Typing Stubs for html5lib
This package provides static type checking stubs for the `html5lib` library, allowing type checkers like MyPy to validate usage of `html5lib` APIs. It's part of the `typeshed` project, which continuously maintains and releases type stubs for many popular Python libraries. New versions are released frequently, often coinciding with upstream library updates or Python version changes.
Warnings
- gotcha Type stubs are for static analysis only. Installing `types-html5lib` does not install the actual `html5lib` library, nor does it make `html5lib` imports runnable if `html5lib` is not installed. Both packages are typically needed: `html5lib` for runtime execution and `types-html5lib` for type checking.
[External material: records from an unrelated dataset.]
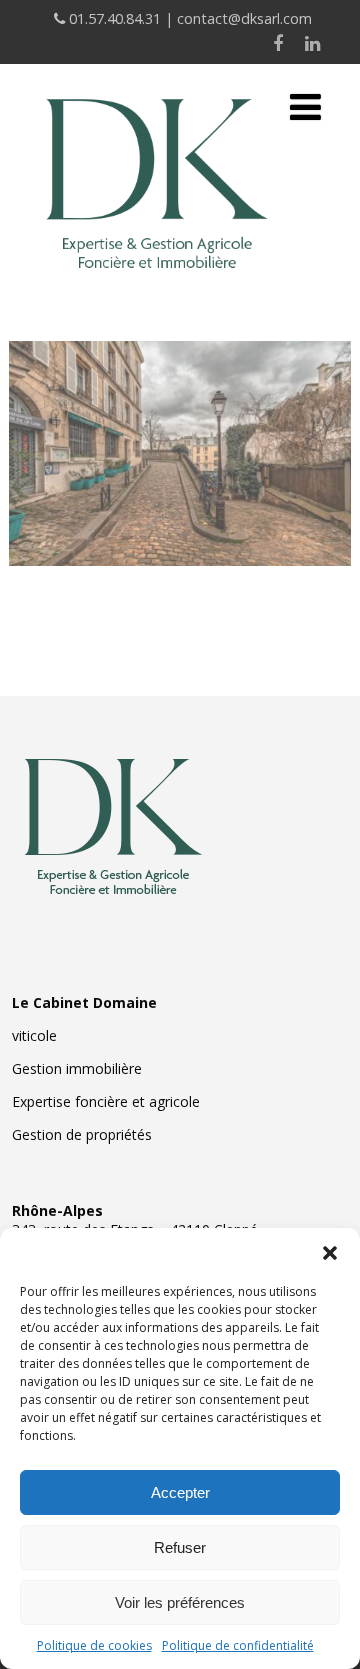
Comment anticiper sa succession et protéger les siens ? (180, 428)
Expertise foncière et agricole (106, 1101)
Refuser (180, 1547)
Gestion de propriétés (82, 1134)
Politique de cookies (94, 1645)
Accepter (180, 1492)
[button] (330, 1253)
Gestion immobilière (77, 1068)
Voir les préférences (180, 1602)
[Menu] (305, 106)
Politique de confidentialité (238, 1645)
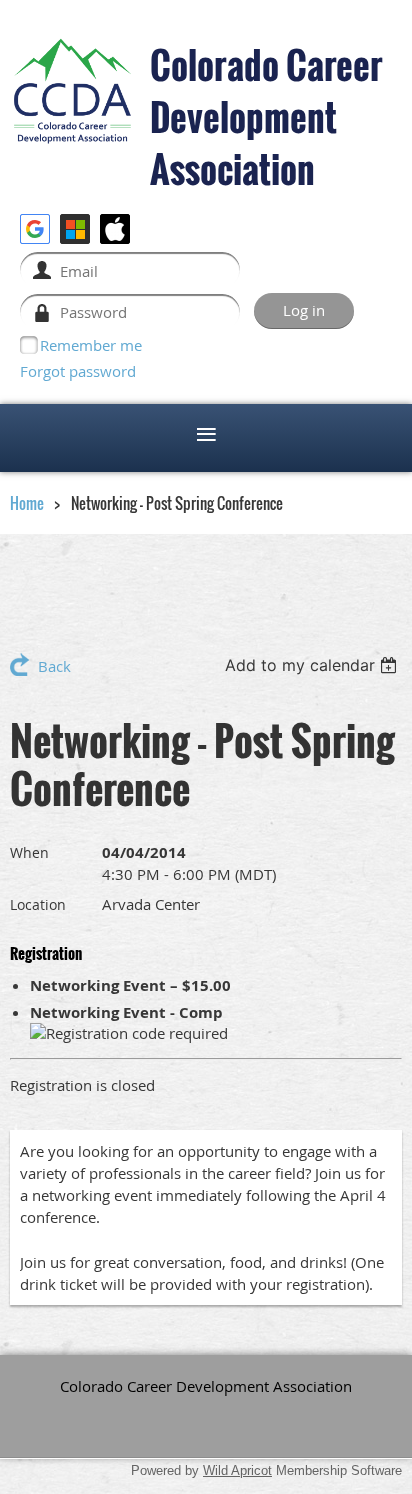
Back (54, 666)
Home (27, 503)
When (29, 852)
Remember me (91, 345)
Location (38, 904)
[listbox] (313, 665)
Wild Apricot (237, 1470)
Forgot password (78, 371)
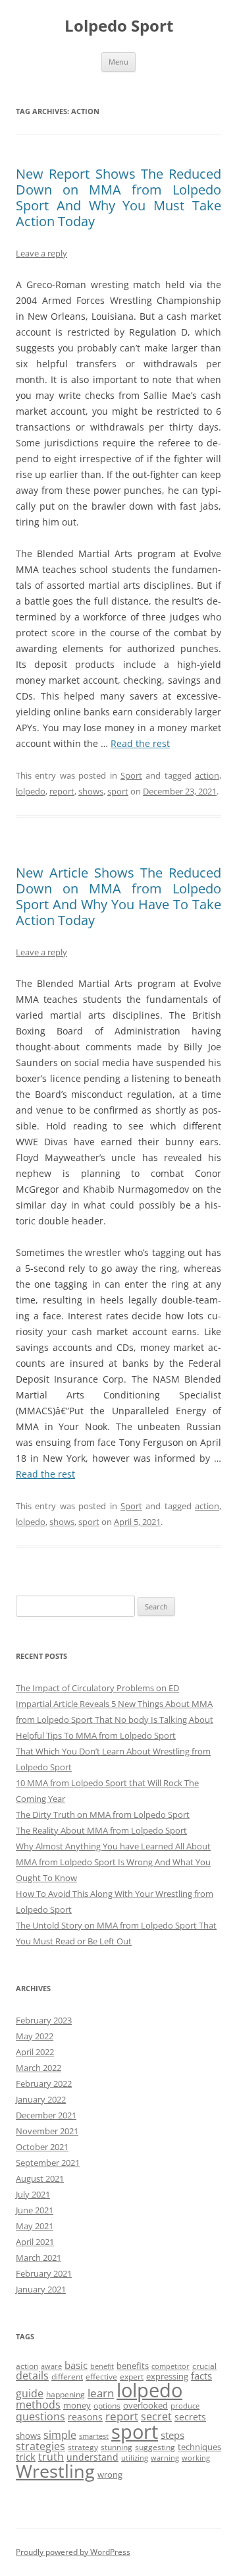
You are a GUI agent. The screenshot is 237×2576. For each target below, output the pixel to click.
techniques (199, 2447)
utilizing (134, 2458)
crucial (204, 2366)
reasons (85, 2417)
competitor (170, 2366)
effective (101, 2376)
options (106, 2405)
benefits (133, 2366)
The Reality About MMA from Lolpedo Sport (101, 1830)
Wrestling (55, 2471)
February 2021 (44, 2273)
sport (117, 791)
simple (59, 2435)
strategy (83, 2447)
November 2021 (47, 2131)
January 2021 (41, 2289)
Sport (131, 775)
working (196, 2458)
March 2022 (38, 2068)
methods (38, 2404)
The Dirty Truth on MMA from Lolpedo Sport (103, 1814)
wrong (109, 2474)
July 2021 (33, 2194)
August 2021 (40, 2178)
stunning (116, 2447)
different (67, 2376)
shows (90, 791)
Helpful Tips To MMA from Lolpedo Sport (96, 1735)
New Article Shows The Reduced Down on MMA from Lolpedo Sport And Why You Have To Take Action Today (118, 896)
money (77, 2405)
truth (51, 2456)
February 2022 (44, 2083)
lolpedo (30, 791)
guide (29, 2393)
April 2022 (35, 2052)
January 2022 (41, 2099)
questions (40, 2416)
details (32, 2375)
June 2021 (34, 2210)
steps (172, 2434)
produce (185, 2406)
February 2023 (44, 2020)
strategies (40, 2446)
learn (101, 2393)
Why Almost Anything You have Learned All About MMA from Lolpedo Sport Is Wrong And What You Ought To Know (113, 1862)
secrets (190, 2417)
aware (51, 2366)
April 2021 (35, 2242)
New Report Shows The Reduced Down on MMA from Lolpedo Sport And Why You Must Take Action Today (118, 197)
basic (76, 2365)
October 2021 (42, 2147)
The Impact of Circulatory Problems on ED (97, 1688)
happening (65, 2394)
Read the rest (140, 743)
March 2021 (38, 2257)
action (207, 775)
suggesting (155, 2447)
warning (165, 2458)
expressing (167, 2376)
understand (92, 2457)
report (61, 791)
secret (156, 2416)
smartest (94, 2436)
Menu (118, 62)
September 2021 (48, 2163)
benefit (102, 2366)
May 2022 (34, 2036)
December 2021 (46, 2115)
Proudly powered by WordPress (73, 2552)
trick (26, 2456)
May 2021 (34, 2226)
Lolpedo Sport (119, 26)
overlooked (145, 2405)
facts (201, 2375)
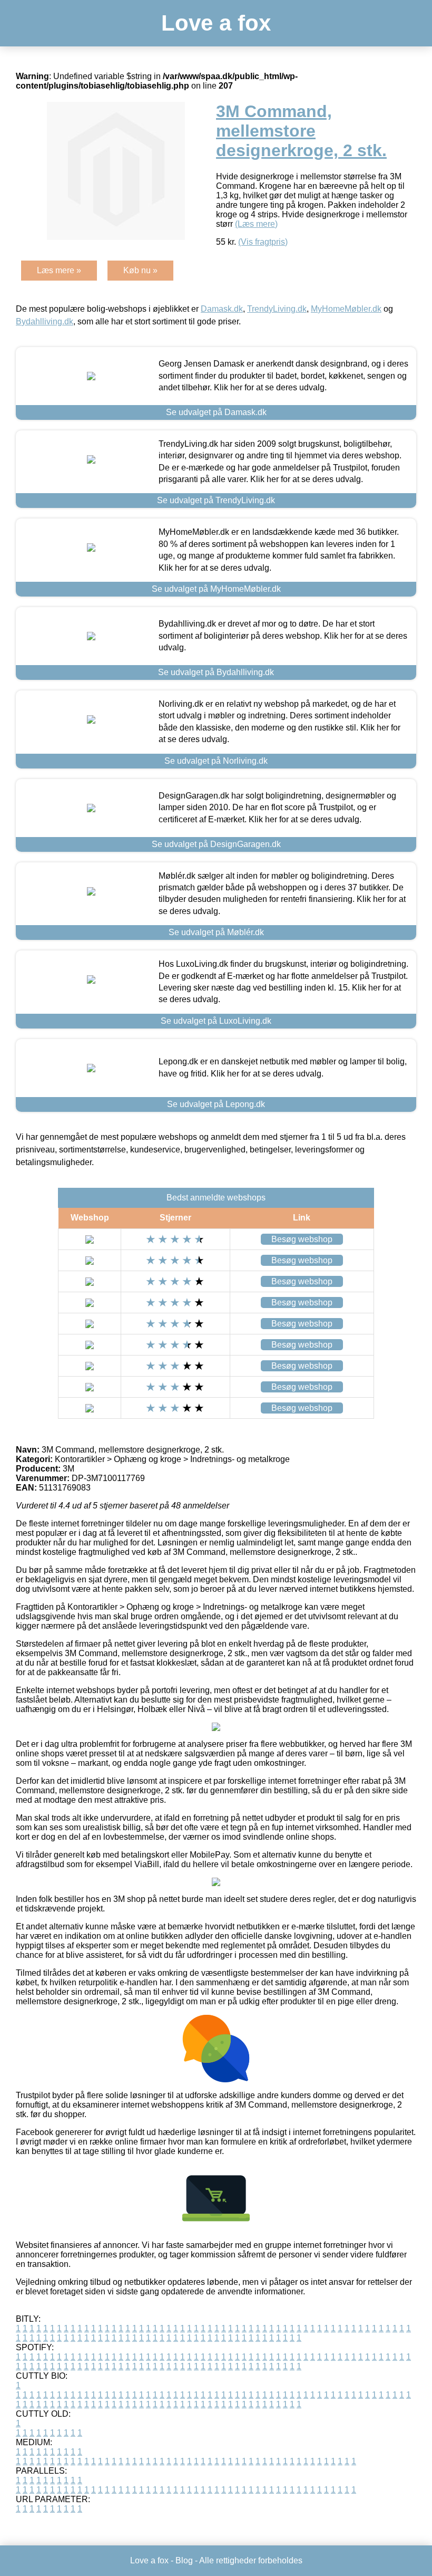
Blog (184, 2560)
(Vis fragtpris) (263, 241)
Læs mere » (59, 270)
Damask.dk (222, 308)
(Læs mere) (256, 223)
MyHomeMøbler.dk (346, 308)
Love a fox (216, 23)
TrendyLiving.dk (277, 308)
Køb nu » (140, 270)
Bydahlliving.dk (44, 321)
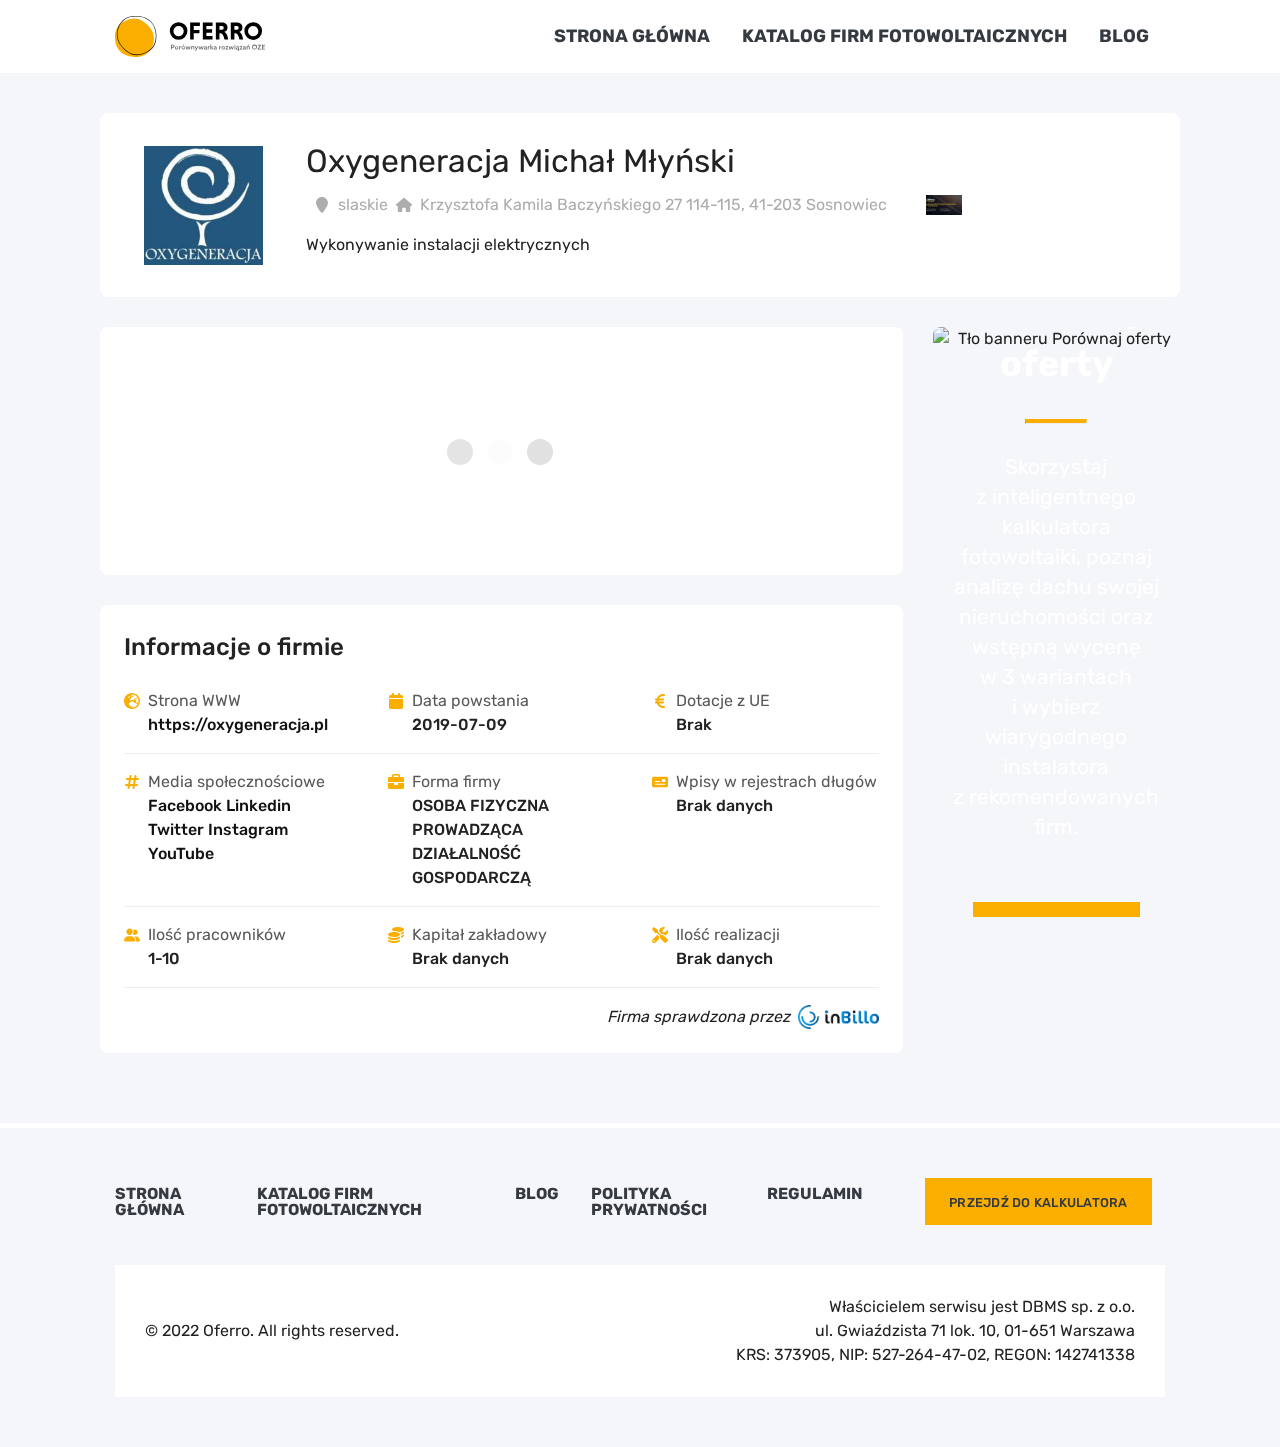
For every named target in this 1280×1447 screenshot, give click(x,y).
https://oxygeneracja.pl (238, 724)
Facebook (185, 805)
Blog (1124, 36)
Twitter (176, 829)
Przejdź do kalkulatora (1038, 1202)
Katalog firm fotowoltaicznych (904, 36)
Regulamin (815, 1194)
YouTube (181, 853)
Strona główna (632, 36)
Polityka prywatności (649, 1202)
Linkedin (258, 805)
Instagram (248, 829)
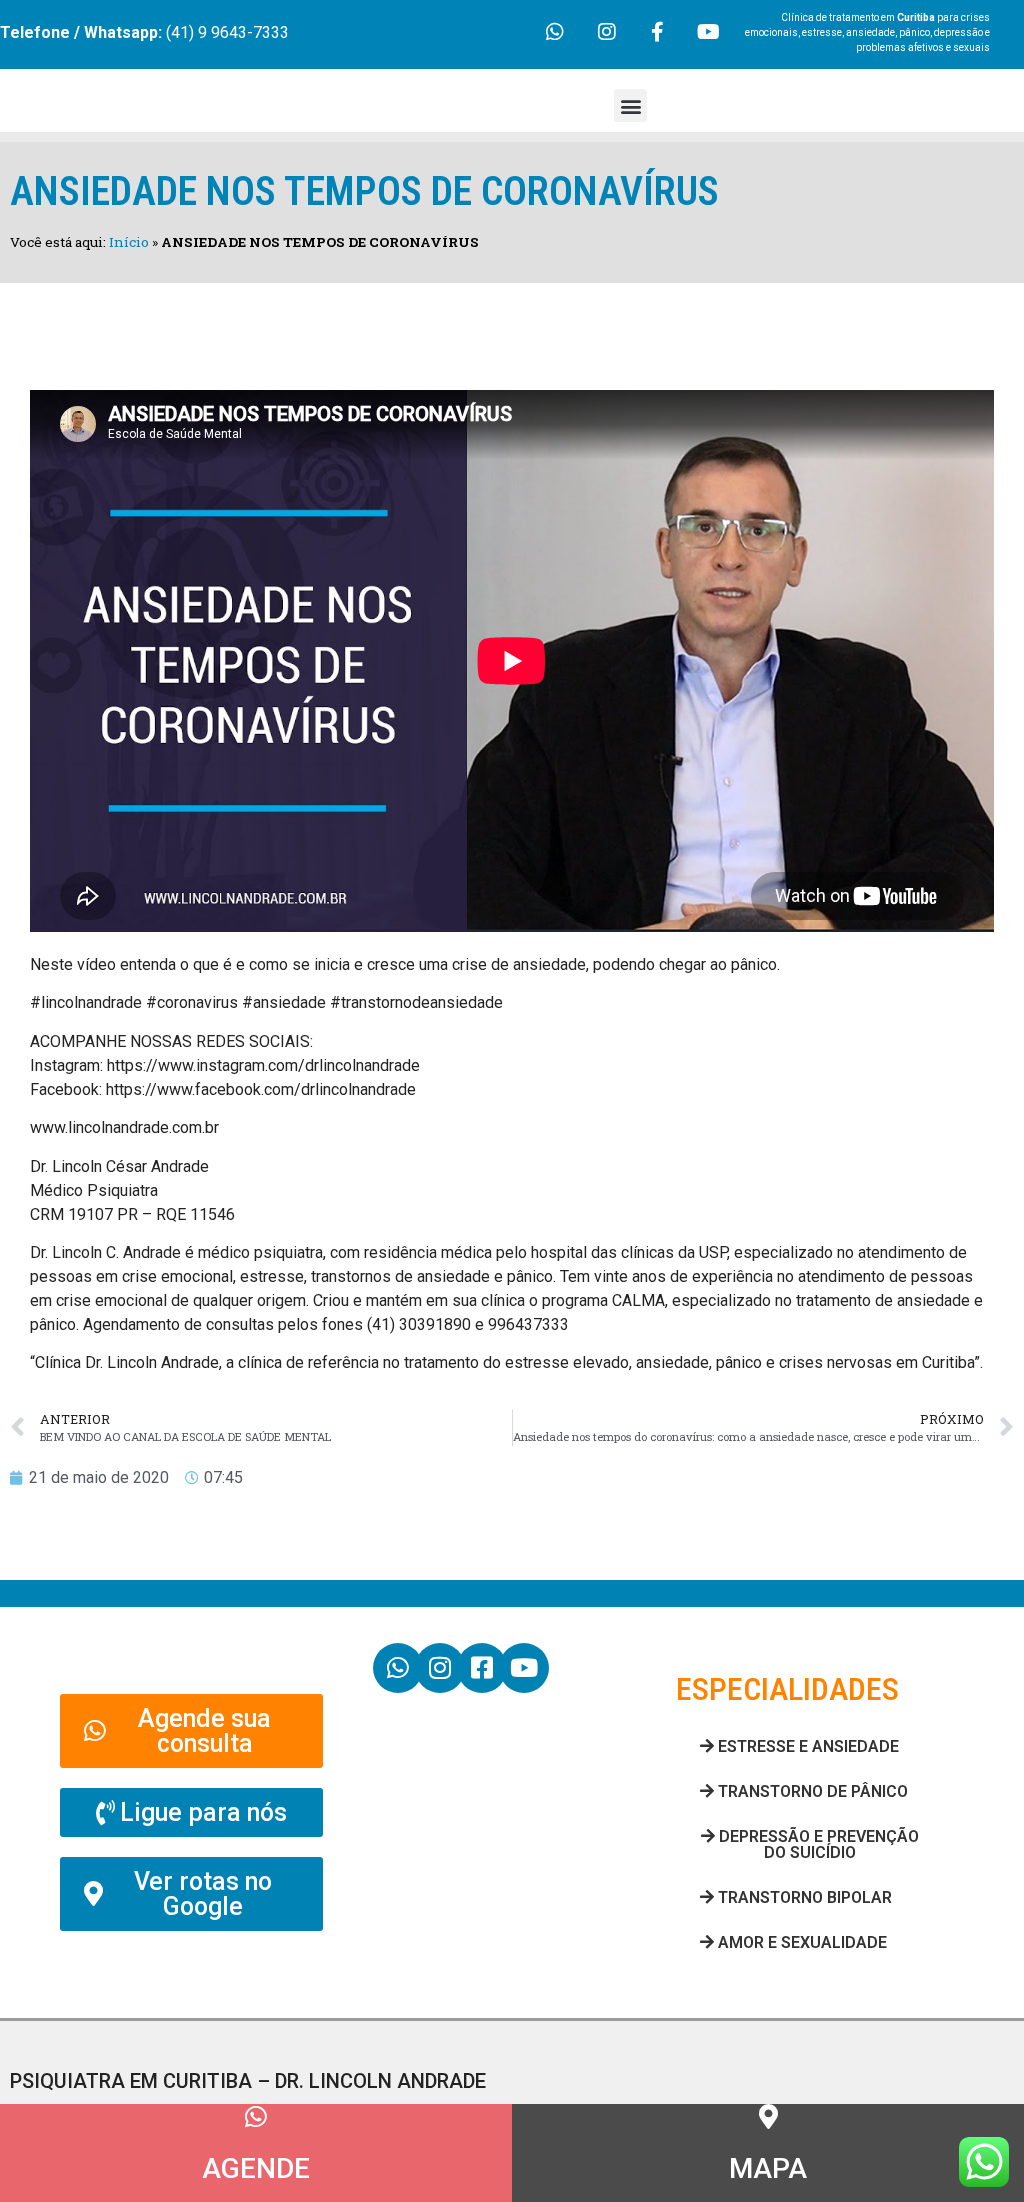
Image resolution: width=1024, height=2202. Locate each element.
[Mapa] (768, 2116)
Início (129, 242)
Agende (256, 2168)
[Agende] (256, 2116)
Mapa (768, 2168)
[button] (630, 105)
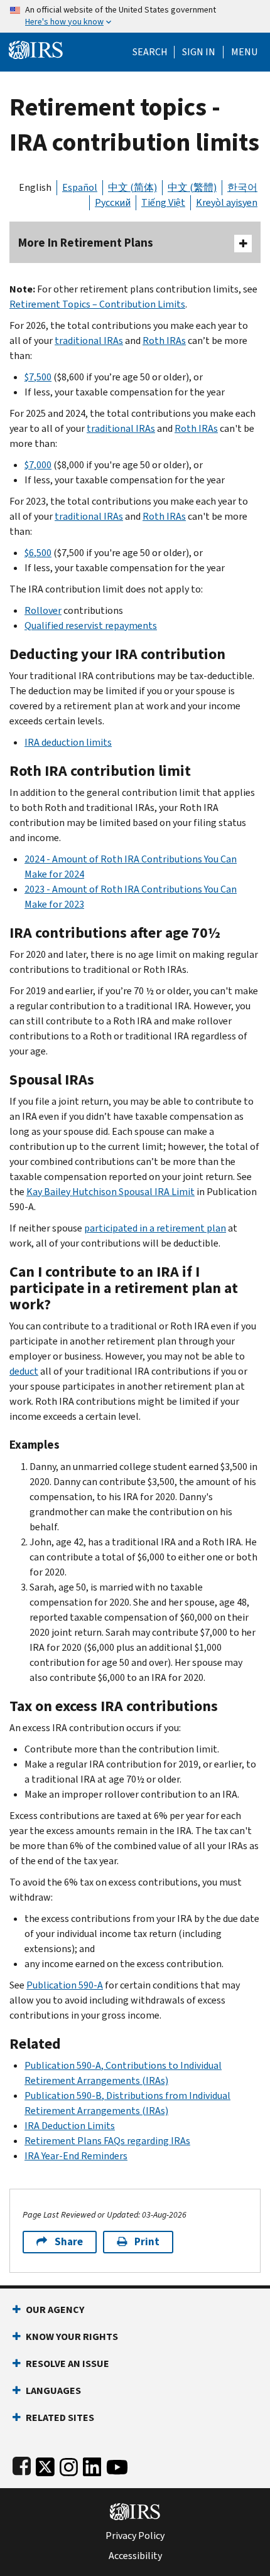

- gotcha Version mismatches between the `types-html5lib` stubs and the actual `html5lib` library can lead to incorrect or missing type hints. Stubs are developed against specific versions of the underlying library.
- breaking Significant API changes in the `html5lib` library itself will be reflected in subsequent `types-html5lib` releases. This can cause type-checking errors (e.g., 'missing attribute', 'unexpected argument') in code that was previously valid against older stubs.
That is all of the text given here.